- **TASK DIRECTIONS**
A word-for-word repetition of all the entries is required.
○ ○ ○ ○
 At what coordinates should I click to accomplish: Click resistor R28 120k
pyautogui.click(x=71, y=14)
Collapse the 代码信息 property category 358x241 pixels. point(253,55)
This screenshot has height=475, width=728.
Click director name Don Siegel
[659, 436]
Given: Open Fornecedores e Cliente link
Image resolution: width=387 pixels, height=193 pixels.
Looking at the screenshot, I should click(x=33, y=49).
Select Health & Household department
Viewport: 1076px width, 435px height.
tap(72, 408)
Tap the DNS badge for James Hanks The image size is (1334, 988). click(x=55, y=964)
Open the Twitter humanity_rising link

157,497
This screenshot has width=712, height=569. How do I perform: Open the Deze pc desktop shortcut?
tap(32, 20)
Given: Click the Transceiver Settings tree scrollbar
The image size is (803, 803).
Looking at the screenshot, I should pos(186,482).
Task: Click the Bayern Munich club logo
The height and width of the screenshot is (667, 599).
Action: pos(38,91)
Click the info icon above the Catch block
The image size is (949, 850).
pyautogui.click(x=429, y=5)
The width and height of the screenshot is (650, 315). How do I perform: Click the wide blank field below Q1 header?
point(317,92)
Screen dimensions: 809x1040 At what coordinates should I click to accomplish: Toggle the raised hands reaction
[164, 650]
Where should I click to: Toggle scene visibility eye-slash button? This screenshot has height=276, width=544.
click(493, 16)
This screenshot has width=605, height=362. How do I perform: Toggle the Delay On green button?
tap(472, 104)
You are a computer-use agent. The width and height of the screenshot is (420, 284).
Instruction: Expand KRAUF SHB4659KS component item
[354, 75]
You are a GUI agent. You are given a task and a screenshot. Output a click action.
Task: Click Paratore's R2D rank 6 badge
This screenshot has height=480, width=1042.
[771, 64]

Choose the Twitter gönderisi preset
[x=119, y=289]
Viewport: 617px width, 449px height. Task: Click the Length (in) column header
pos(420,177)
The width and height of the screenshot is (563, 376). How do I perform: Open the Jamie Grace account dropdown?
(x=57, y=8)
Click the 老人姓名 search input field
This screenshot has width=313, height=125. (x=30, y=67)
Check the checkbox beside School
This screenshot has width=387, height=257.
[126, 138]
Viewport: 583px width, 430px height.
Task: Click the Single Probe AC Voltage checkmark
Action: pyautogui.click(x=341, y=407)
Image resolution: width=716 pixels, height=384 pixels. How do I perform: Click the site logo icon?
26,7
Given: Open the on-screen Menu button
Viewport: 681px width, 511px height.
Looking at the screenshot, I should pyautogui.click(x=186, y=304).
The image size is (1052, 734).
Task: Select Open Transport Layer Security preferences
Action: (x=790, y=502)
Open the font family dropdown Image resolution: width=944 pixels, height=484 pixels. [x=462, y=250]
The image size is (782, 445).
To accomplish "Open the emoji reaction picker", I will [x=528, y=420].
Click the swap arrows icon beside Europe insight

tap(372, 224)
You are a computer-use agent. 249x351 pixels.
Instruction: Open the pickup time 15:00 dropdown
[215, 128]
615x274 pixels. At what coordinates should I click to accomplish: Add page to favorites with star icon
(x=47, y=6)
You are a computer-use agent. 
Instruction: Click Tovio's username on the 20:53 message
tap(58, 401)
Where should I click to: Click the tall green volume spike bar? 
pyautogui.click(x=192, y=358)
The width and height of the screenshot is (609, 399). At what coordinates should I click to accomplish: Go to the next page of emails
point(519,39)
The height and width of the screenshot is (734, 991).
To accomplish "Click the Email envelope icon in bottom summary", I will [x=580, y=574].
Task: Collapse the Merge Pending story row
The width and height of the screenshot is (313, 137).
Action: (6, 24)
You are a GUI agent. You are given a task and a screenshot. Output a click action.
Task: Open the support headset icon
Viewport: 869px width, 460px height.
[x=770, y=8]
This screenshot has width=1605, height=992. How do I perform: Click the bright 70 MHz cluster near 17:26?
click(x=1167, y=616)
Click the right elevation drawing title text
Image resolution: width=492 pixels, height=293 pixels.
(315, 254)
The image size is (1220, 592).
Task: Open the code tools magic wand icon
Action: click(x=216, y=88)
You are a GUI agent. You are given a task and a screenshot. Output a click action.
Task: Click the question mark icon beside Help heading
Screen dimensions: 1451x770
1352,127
○ ○ ○ ○
- **REPLY**
 At what coordinates should I click to accomplish: Click resistor R28 120k
pyautogui.click(x=71, y=14)
Collapse the 代码信息 property category 358x241 pixels. point(253,55)
This screenshot has height=475, width=728.
Click director name Don Siegel
[659, 436]
Given: Open Fornecedores e Cliente link
Image resolution: width=387 pixels, height=193 pixels.
Looking at the screenshot, I should click(x=33, y=49).
Select Health & Household department
Viewport: 1076px width, 435px height.
tap(72, 408)
Tap the DNS badge for James Hanks The image size is (1334, 988). click(x=55, y=964)
Open the Twitter humanity_rising link

157,497
This screenshot has width=712, height=569. How do I perform: Open the Deze pc desktop shortcut?
tap(32, 20)
Given: Click the Transceiver Settings tree scrollbar
The image size is (803, 803).
Looking at the screenshot, I should pos(186,482).
Task: Click the Bayern Munich club logo
The height and width of the screenshot is (667, 599).
Action: pos(38,91)
Click the info icon above the Catch block
The image size is (949, 850).
pyautogui.click(x=429, y=5)
The width and height of the screenshot is (650, 315). How do I perform: Click the wide blank field below Q1 header?
point(317,92)
Screen dimensions: 809x1040 At what coordinates should I click to accomplish: Toggle the raised hands reaction
[164, 650]
Where should I click to: Toggle scene visibility eye-slash button? This screenshot has height=276, width=544.
click(493, 16)
This screenshot has width=605, height=362. How do I perform: Toggle the Delay On green button?
tap(472, 104)
You are a computer-use agent. The width and height of the screenshot is (420, 284).
Instruction: Expand KRAUF SHB4659KS component item
[354, 75]
You are a GUI agent. You are given a task and a screenshot. Output a click action.
Task: Click Paratore's R2D rank 6 badge
This screenshot has height=480, width=1042.
[771, 64]

Choose the Twitter gönderisi preset
[x=119, y=289]
Viewport: 617px width, 449px height. Task: Click the Length (in) column header
pos(420,177)
The width and height of the screenshot is (563, 376). How do I perform: Open the Jamie Grace account dropdown?
(x=57, y=8)
Click the 老人姓名 search input field
This screenshot has width=313, height=125. (x=30, y=67)
Check the checkbox beside School
This screenshot has width=387, height=257.
[126, 138]
Viewport: 583px width, 430px height.
Task: Click the Single Probe AC Voltage checkmark
Action: pyautogui.click(x=341, y=407)
Image resolution: width=716 pixels, height=384 pixels. How do I perform: Click the site logo icon?
26,7
Given: Open the on-screen Menu button
Viewport: 681px width, 511px height.
Looking at the screenshot, I should pyautogui.click(x=186, y=304).
The image size is (1052, 734).
Task: Select Open Transport Layer Security preferences
Action: (x=790, y=502)
Open the font family dropdown Image resolution: width=944 pixels, height=484 pixels. [x=462, y=250]
The image size is (782, 445).
To accomplish "Open the emoji reaction picker", I will [x=528, y=420].
Click the swap arrows icon beside Europe insight

tap(372, 224)
You are a computer-use agent. 249x351 pixels.
Instruction: Open the pickup time 15:00 dropdown
[215, 128]
615x274 pixels. At what coordinates should I click to accomplish: Add page to favorites with star icon
(x=47, y=6)
You are a computer-use agent. 
Instruction: Click Tovio's username on the 20:53 message
tap(58, 401)
Where should I click to: Click the tall green volume spike bar? 
pyautogui.click(x=192, y=358)
The width and height of the screenshot is (609, 399). At what coordinates should I click to accomplish: Go to the next page of emails
point(519,39)
The height and width of the screenshot is (734, 991).
To accomplish "Click the Email envelope icon in bottom summary", I will [x=580, y=574].
Task: Collapse the Merge Pending story row
The width and height of the screenshot is (313, 137).
Action: (6, 24)
You are a GUI agent. You are given a task and a screenshot. Output a click action.
Task: Open the support headset icon
Viewport: 869px width, 460px height.
[x=770, y=8]
This screenshot has width=1605, height=992. How do I perform: Click the bright 70 MHz cluster near 17:26?
click(x=1167, y=616)
Click the right elevation drawing title text
Image resolution: width=492 pixels, height=293 pixels.
(315, 254)
The image size is (1220, 592).
Task: Open the code tools magic wand icon
Action: click(x=216, y=88)
You are a GUI agent. You are given a task and a screenshot. Output a click action.
Task: Click the question mark icon beside Help heading
Screen dimensions: 1451x770
1352,127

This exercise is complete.